____ DOCUMENT

# collective writing idea for Guitars Canada



## sambonee (Dec 20, 2007)

I've always wanted to write a song with collaborators at a distance. (i used to do with grade school classes when I was a teacher).

I'm open to an arranger, and additionally a lyrisist and vocal line composer ect....

I write lots of songs. I wanted to have distant people help make decisions about the above topics and I'll piece it together.

once the song is ready to be recorded, I'll let the forum choose from my guitars, amps, effects and tones.

Heck this could be the most boring thread ever, but it's worth a shot. 

I'm open to chatting on the phone, or taking specific direction thru the forum. Specific bars and min/sec. of where the sections are will be necessary. feel free to cut up my track on another program and post what you are suggesting.

If I feel the need to vito, I've chosen Laristotle as my "phone call" otherwise I'll try whatever the first poster writes/suggests.

choose one of the duo tracks from this playlist and use all the current sections of that track to build a song. 

a couple of actual songs found their way into the list. that's fair game too.


*here are the tracks*


----------



## amagras (Apr 22, 2015)

Is that your voice on track 07?
Count me in for arrangements and production.


----------



## sambonee (Dec 20, 2007)

pick one. 

I'll also want the production to come from the collective in particular. 

so pick which track you wanna dissect. Track 7?


----------



## amagras (Apr 22, 2015)

sambonee said:


> pick one.
> 
> I'll also want the production to come from the collective in particular.
> 
> so pick which track you wanna dissect. Track 7?


Any of the first 3 tracks would work.

You didn't answer my first question, communication is the first requirement for working online.


----------



## Guest (Sep 21, 2015)

sambonee said:


> If I feel the need to vito, I've chosen Laristotle as my "phone call" otherwise I'll try whatever the first poster writes/suggests.


If you're looking for one of these







from me, it's not gonna happen.
I'll be glad to do this







for anything that comes of this project though.
Who's vito?


----------



## sambonee (Dec 20, 2007)

My voice yes.


----------



## amagras (Apr 22, 2015)

Great, I should have a rough demo in a few days while the others decide to join.

---Update--- 
Can you make the SoundCloud tracks available for download?


----------



## sambonee (Dec 20, 2007)

I'll ope them up for download. 

Let us know which one you've chosen. Also you might be the only collaborator. I've often put up composing project ideas ect... With minimal interest. All good. 

Let's give it a couple of days and then decide if you're gonna do it all or others might join. What tasks are you tacking?


----------



## Guitar101 (Jan 19, 2011)

________

PROBLEMS TO SOLVE ::
**a)** In the Guitars Canada thread, whom did sambonee choose as the "phone call" for a veto?
**b)** Repeat the part of the Guitars Canada thread that begins at the words "I've always wanted" and stops after "piece it together.".

____ GIVEN INFORMATION

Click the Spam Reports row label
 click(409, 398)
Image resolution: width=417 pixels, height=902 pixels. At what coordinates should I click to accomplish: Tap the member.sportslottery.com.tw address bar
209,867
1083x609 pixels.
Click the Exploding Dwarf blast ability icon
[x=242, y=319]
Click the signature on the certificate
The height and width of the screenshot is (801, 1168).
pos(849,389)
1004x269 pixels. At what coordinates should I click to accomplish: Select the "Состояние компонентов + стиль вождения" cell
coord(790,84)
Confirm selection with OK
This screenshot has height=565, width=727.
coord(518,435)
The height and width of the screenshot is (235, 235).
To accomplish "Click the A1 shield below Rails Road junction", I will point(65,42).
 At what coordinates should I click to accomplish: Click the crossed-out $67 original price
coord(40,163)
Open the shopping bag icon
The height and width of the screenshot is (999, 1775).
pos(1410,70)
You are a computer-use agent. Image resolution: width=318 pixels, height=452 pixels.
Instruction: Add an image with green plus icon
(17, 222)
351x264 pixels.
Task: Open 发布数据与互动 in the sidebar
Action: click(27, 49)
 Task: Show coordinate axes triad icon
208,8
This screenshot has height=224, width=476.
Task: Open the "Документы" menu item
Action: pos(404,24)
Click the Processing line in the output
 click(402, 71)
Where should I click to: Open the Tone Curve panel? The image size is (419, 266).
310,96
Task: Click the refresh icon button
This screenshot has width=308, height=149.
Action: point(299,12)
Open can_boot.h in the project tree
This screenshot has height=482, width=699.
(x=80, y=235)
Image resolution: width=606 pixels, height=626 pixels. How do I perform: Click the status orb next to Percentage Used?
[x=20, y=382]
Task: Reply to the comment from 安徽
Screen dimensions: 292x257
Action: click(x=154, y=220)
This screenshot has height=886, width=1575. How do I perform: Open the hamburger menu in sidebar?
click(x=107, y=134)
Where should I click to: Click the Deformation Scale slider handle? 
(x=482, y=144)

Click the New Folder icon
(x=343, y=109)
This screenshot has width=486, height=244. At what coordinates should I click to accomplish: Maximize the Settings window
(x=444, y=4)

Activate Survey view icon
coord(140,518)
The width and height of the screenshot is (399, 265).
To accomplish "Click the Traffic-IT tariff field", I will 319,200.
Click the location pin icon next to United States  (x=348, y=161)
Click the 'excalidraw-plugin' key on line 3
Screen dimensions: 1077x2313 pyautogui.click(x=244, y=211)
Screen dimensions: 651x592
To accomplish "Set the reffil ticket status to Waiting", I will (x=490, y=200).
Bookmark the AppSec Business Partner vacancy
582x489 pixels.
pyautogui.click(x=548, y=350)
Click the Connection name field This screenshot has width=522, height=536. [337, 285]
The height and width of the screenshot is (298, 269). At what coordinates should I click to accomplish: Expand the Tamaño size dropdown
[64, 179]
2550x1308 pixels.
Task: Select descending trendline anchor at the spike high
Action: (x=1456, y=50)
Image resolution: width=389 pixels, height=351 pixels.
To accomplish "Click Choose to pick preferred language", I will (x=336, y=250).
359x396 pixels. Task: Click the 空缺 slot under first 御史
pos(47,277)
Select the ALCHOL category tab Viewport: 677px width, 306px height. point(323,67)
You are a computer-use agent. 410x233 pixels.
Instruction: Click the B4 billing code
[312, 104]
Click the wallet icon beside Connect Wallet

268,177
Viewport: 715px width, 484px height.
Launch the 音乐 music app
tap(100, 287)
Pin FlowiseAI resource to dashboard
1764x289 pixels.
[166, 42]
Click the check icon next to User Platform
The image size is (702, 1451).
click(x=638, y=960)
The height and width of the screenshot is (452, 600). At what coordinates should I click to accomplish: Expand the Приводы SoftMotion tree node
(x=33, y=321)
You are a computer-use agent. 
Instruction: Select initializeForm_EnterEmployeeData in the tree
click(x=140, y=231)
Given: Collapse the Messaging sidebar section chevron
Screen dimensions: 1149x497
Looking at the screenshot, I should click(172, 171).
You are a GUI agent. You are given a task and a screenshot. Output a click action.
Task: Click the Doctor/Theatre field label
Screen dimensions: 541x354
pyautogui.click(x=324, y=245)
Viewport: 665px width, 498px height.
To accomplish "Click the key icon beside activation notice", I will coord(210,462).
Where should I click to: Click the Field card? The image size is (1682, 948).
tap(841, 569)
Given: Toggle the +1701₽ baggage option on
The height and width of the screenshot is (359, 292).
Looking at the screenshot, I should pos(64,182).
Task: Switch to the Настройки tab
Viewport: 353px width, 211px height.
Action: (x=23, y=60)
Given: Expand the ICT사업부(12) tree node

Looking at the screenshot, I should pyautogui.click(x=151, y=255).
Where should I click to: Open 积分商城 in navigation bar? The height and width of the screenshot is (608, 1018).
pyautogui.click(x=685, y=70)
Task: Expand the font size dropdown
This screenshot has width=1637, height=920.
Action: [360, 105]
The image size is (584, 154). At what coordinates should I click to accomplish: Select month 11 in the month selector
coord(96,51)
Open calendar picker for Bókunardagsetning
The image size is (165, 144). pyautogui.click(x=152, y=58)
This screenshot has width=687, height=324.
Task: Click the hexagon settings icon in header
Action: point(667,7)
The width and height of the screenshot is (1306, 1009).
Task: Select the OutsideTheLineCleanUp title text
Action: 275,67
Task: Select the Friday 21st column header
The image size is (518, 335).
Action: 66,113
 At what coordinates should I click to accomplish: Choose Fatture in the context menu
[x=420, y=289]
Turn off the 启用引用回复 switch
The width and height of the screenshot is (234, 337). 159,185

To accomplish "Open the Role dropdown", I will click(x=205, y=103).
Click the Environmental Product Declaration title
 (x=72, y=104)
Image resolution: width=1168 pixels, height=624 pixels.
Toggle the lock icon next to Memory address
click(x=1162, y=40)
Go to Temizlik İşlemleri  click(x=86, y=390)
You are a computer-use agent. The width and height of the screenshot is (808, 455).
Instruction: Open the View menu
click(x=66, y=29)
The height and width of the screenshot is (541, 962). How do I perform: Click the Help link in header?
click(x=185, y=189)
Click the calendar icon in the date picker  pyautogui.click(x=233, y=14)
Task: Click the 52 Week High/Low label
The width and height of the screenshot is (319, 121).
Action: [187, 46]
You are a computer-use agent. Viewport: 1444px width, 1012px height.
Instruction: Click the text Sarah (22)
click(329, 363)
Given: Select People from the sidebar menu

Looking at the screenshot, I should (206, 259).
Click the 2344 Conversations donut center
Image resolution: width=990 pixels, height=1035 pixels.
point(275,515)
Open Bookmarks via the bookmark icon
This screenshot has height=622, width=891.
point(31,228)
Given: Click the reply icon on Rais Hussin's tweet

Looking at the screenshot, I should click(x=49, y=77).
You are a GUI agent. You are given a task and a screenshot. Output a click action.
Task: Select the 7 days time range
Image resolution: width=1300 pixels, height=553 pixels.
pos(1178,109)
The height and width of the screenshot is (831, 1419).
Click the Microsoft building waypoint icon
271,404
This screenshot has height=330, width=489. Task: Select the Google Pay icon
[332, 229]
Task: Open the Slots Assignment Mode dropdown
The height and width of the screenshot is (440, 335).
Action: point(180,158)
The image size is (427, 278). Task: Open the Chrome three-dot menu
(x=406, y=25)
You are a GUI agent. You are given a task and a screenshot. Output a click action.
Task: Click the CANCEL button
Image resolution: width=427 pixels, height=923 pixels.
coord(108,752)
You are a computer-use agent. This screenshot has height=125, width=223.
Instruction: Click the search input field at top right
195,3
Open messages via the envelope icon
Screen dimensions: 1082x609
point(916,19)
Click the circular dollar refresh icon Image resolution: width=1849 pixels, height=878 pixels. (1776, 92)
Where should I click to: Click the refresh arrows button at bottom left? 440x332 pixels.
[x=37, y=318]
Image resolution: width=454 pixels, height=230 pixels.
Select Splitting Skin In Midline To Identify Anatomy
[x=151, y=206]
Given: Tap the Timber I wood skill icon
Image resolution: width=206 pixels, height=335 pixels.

________

RESPONSES ::
**a)** Laristotle

**b)**
I've always wanted to write a song with collaborators at a distance. (i used to do with grade school classes when I was a teacher).

I'm open to an arranger, and additionally a lyrisist and vocal line composer ect....

I write lots of songs. I wanted to have distant people help make decisions about the above topics and I'll piece it together.